Andrew J. Thomas Estate Album

Collection Owner:
Cover Image:
Exterior of the Andrew J. Thomas estate, 1929.
Exterior of the Andrew J. Thomas estate, 1929.

Collection Facts

Extent:
31

Historical Context

Andrew J. Thomas (1875–1965) was a self-taught American architect known for designing low-cost apartment complexes that featured integrated gardens and green spaces. Thomas advocated for the inclusion of green spaces in New York City tenement buildings and designed U-shaped complexes surrounding interior gardens. He worked for the Rockefeller Foundation in New York.

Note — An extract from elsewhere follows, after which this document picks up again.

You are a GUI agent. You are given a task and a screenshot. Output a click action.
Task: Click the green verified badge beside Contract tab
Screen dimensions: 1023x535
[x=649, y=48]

Thomas was a regular visitor to Montauk as early as the 1890s. In 1927, he purchased land from the Montauk Beach Development Corporation and designed a massive estate overlooking Fort Pond Bay. In 1929, he purchased an additional 8 acres, bringing the total to 20 acres.  

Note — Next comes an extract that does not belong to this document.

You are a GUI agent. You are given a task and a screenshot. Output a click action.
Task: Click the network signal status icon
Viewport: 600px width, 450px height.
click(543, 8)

The estate comprised a Spanish-style main house, greenhouses stocked with tropical plants, lavish gardens, barns, ponds, a horse riding track, and a watchtower. On the estate grounds a personal zoo housed gazelles, peacocks, crested African cranes, parrots, parakeets, horses, dogs, roosters, and wild native ducks and geese. In 1929, Jimmy Walker, Mayor of New York City from 1926–1932, visited Andrew J. Thomas at his Montauk estate.

By 1936, artist Elbert McGran Jackson (American, 1896–1962) purchased the estate from Thomas and began to make considerable alterations and repairs. E. M. Jackson was a commercial artist and illustrator, well known for his illustrations featured on the covers of the Saturday Evening Post. He set up a silkscreen fabric printing factory in the greenhouses of the former Andrew J. Thomas estate. By the 1950s, the estate had fallen into disrepair. The buildings were razed and the land was subdivided for residential development.

Scope of Collection

The Andrew J. Thomas estate album contains 31 gelatin silver prints documenting the buildings, grounds, gardens, resident animals, and estate visitors, including the Mayor of New York at the time, Jimmy Walker. The album documents a piece of Montauk's architectural history, during the nascent days of its development in the 1920s, that no longer exists today.